For her 18th birthday in 2013, Lady Alice's younger brothers, Charles Manners, Marquess of Granby, and Lord Hugo Manners, made a notable entrance on camels. Her grandmother, Roma Watkins, attended in a bellydancer costume, and family friend Gus Cameron, nephew of David Cameron, dressed as a sheikh.

In 2015, Alice and her sisters faced complaints from neighbours about loud parties at their home in Fulham. One neighbour reportedly contacted the Duke of Rutland and the local council, and the police were called on at least one occasion.

In July 2016, she attended the Gentleman’s Journal summer party in Chelsea alongside her sister, Lady Violet Manners. Held during the Masterpiece London art fair, the event featured a performance by magician Archie Manners and drew a crowd of young figures from London’s social scene.

In 2020, Lady Alice was reported to be the long-term partner of Otis Ferry, the son of Bryan Ferry, and to be living with him at Belvoir Castle. It was reported that they both ended their relationship in 2022.

In November 2024, Alice participated in a demonstration in London, alongside her siblings and other individuals, including members of the aristocracy, opposing proposed changes to inheritance tax.
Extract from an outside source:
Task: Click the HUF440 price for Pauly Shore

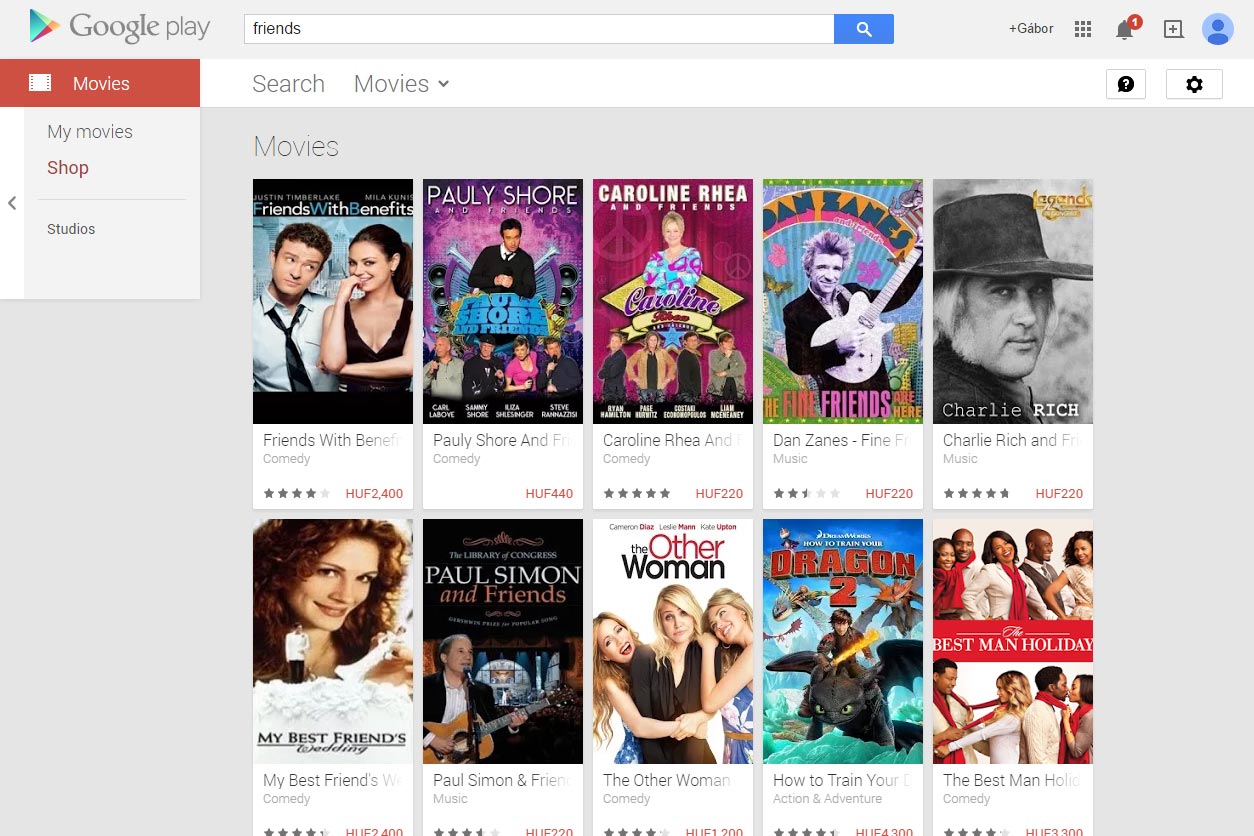Action: coord(549,493)
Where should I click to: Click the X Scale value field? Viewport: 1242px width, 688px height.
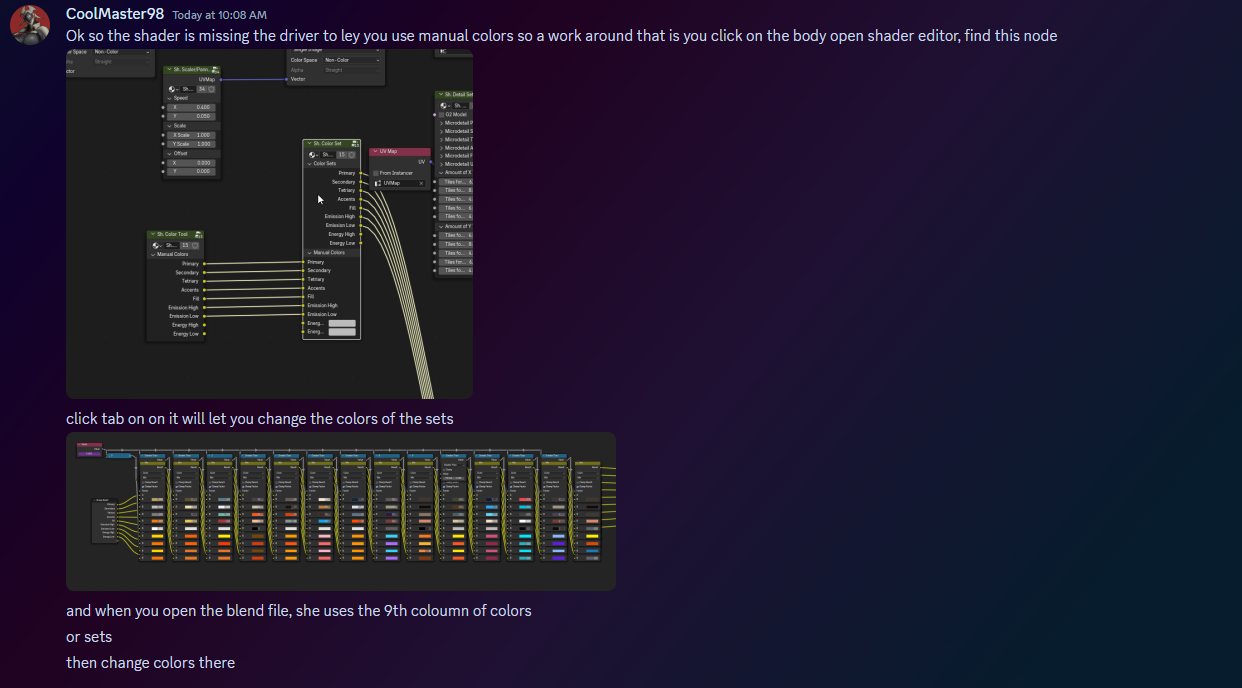pos(192,135)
The event included a march on Whitehall in support of British farmers that voiced concerns that the proposed reforms could impact the viability of family-run farms and rural estates.

In April 2025, Lady Alice celebrated her 30th birthday with a Midsummer Night’s Dream-themed event at Belvoir Castle, the family’s estate in Leicestershire. Joined by her sisters, Lady Eliza and Lady Violet, along with guests from British high society, the celebration featured elaborate floral decorations, theatrical costumes, and a banquet styled with natural motifs. The event reflected the Manners family's longstanding tradition of hosting social gatherings at the castle.

In June 2025, Lady Alice Manners served as a bridesmaid at the wedding of her elder sister, Violet, held at Belvoir Castle. She was joined by their sister, Lady Eliza Manners, and Devisha Kumari Singh.